Com a tragédia no RS, Lula ganhou uma nova causa e uma nova chance
A reconstrução do Sul e o combate à crise climática oferecem ao petista um novo roteiro, longe de intrigas de poder, mas tudo pode se perder pela corrupção
Quando assumiu o Planalto, Lula passou por um breve período de angústia. Seus muitos ministros falavam ao vento sobre revogar reformas, expulsar aplicativos do país e outras ideias mirabolantes voltadas apenas a agradar claques de esquerda.
A ausência de projeto e de planejamento no novo governo, evidente em tantas falas cruzadas, foi superada pelo 8 de janeiro, quando os bolsonaristas avançaram contra as instituições num ato de destruição nunca antes visto. Até então sem rumo, Lula ganhou uma causa, a defesa da democracia, um inimigo a combater, o discurso de ódio a intolerância da polarização política, e venceu a resistência das forças políticas que tiveram de se unir em torno dessa empreitada.
A defesa da democracia e a “reconstrução” das instituições foram o enredo do primeiro ano de gestão petista. Essa agenda, no entanto, se esgotou e o governo voltou a viver dias turbulentos, sem grandes feitos administrativos e com disputas de poder a infestar Brasília. Sem maioria no Congresso, impopular nas pesquisas, o petista estava no meio de uma briga com caciques partidários que se anunciava perigosa ao recorrer ao STF para dobrar o Legislativo na discussão da desoneração de setores da economia.
Novamente, o imponderável surgiu para dar a Lula e seu governo — perdido em viagens internacionais e disputas internas –, uma nova causa. Ninguém mais está focado nas graves histórias que saíam da Petrobras ou de outros ministérios. A tragédia no Rio Grande do Sul acabou, por ora, com os atritos entre os poderes e tem, felizmente, fomentado uma rede de solidariedade capaz de revitalizar a fé nas forças políticas. Petistas e bolsonaristas votaram unidos no Senado, nesta semana, para aprovar as primeiras medidas de socorro ao povo gaúcho.

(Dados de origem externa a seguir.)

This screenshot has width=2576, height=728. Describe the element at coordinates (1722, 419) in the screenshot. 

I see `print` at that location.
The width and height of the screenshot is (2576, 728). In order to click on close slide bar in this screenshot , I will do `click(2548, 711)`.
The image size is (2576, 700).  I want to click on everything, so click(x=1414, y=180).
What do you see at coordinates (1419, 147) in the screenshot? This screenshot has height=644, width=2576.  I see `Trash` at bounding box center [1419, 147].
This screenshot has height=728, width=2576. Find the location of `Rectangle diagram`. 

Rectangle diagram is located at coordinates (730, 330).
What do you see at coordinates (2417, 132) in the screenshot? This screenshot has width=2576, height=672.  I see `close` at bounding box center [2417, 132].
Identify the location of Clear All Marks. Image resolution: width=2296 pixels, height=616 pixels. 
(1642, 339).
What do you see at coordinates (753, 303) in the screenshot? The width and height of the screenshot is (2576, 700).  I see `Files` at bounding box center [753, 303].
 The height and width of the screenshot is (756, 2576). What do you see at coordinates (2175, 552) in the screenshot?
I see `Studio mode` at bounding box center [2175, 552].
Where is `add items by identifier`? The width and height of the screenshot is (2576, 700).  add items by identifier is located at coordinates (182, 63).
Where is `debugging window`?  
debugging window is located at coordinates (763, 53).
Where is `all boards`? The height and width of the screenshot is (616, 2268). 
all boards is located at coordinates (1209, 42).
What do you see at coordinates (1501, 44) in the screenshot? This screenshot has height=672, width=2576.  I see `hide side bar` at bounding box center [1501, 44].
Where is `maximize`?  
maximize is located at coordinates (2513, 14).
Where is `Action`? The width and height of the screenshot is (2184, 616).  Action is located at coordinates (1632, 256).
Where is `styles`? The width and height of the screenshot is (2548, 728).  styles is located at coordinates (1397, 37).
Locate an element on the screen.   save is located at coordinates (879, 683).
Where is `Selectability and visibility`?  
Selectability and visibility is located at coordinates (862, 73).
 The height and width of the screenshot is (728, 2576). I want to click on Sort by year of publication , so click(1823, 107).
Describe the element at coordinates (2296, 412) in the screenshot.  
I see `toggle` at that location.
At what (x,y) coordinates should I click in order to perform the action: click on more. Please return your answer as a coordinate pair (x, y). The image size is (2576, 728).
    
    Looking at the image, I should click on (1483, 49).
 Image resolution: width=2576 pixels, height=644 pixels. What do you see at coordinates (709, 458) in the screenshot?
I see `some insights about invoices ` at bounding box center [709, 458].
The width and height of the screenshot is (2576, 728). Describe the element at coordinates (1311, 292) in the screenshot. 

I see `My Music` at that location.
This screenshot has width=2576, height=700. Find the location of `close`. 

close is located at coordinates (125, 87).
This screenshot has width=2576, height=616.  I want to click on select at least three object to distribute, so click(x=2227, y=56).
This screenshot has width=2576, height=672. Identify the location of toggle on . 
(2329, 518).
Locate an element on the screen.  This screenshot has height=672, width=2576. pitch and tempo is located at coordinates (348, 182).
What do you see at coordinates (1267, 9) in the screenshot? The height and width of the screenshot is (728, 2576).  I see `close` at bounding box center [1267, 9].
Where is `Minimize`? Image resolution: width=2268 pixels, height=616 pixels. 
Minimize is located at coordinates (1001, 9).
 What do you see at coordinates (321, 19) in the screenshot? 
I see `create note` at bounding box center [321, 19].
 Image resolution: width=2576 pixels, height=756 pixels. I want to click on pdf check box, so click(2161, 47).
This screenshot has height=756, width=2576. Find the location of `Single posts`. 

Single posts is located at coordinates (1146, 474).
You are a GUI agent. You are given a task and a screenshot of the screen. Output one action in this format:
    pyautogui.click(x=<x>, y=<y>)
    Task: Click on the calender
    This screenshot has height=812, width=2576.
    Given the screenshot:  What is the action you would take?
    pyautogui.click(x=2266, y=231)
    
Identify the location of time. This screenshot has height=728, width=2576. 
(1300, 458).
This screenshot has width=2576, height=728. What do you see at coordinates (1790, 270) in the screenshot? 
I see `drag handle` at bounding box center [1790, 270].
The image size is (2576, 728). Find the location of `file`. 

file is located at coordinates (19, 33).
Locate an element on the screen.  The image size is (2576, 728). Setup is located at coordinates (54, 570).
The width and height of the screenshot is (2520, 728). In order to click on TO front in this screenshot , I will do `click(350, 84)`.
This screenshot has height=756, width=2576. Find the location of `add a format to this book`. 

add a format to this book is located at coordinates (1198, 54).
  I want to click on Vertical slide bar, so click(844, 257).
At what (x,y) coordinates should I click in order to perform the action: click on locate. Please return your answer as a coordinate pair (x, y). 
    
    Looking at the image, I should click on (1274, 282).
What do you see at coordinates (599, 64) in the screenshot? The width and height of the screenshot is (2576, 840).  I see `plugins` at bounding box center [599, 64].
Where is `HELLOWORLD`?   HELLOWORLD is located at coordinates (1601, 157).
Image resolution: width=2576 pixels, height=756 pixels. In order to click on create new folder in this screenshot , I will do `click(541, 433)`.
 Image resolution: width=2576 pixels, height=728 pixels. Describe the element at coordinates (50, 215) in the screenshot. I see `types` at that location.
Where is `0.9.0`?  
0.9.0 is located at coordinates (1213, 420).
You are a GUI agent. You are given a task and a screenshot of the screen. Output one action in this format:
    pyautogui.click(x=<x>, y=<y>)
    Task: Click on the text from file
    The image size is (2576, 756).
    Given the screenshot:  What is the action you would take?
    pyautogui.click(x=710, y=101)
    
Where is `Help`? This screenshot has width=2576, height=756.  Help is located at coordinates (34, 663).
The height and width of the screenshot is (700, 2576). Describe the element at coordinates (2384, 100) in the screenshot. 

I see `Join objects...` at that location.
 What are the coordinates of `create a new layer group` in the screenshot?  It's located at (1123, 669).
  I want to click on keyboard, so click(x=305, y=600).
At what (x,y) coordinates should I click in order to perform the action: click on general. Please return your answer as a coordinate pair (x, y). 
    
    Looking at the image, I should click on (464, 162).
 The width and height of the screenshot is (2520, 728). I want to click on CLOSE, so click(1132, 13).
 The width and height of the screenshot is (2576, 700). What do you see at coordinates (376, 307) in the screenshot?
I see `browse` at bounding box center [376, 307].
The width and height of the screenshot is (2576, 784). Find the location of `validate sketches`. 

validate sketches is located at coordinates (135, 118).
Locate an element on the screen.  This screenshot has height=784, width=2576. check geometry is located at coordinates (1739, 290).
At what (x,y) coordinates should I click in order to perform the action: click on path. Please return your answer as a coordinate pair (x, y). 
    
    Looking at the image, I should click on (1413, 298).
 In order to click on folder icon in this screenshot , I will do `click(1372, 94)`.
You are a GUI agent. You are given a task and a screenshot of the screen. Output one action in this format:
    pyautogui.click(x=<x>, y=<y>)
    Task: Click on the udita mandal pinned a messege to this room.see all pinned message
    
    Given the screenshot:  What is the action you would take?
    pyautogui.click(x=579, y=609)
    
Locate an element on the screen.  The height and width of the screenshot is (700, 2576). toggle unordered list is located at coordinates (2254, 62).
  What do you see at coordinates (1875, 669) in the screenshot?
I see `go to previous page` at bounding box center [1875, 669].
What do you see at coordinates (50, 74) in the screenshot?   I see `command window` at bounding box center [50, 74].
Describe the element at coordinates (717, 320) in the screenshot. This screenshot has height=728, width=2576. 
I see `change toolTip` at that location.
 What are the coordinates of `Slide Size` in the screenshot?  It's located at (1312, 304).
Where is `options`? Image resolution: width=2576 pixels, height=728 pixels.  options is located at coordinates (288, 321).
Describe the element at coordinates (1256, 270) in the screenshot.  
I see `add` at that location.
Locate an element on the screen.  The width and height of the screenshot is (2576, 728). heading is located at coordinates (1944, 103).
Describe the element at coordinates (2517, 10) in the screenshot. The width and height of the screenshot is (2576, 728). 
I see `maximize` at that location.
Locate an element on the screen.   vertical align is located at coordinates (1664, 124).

Lula, com o grande gabinete de crise armado para gerenciar o socorro ao Rio Grande, tem nova chance de colocar o governo no rumo certo, agora sem pressões por cortes de gastos diante das proporções apocalípticas dos eventos climáticos no Sul. Que o petista saiba aproveitar essa oportunidade para cobrar foco e competência do governo, deixando de lado provocações políticas desnecessárias com quem já não está no poder — fake news se combate com investigação e processo na Justiça, não com mais barulho.
A resposta do Estado deve ser rápida e responsável, gastando no que for necessário, evitando escândalos de corrupção e distrações da polarização política que em nada ajudam as vítimas da crise climática. Quem perdeu tudo e vive em abrigos não tem tempo a perder com redes sociais, nem os ministros de Lula ou o próprio presidente e a primeira-dama deveriam se guiar por isso.
O Rio Grande do Sul vai se reerguer e o governo terá perdido uma grande oportunidade de provar-se, se na esteira de tudo que será feito, surgir um mar de lama nos gastos orçamentários — incluindo aí as nebulosas emendas parlamentares. A pandemia, maior tragédia do nosso tempo, mostrou que nada é capaz de barrar corruptos movidos a desvio de dinheiro público. A nova causa do governo Lula precisa passar distante de desvios. Eis o grande teste para o futuro da atual gestão.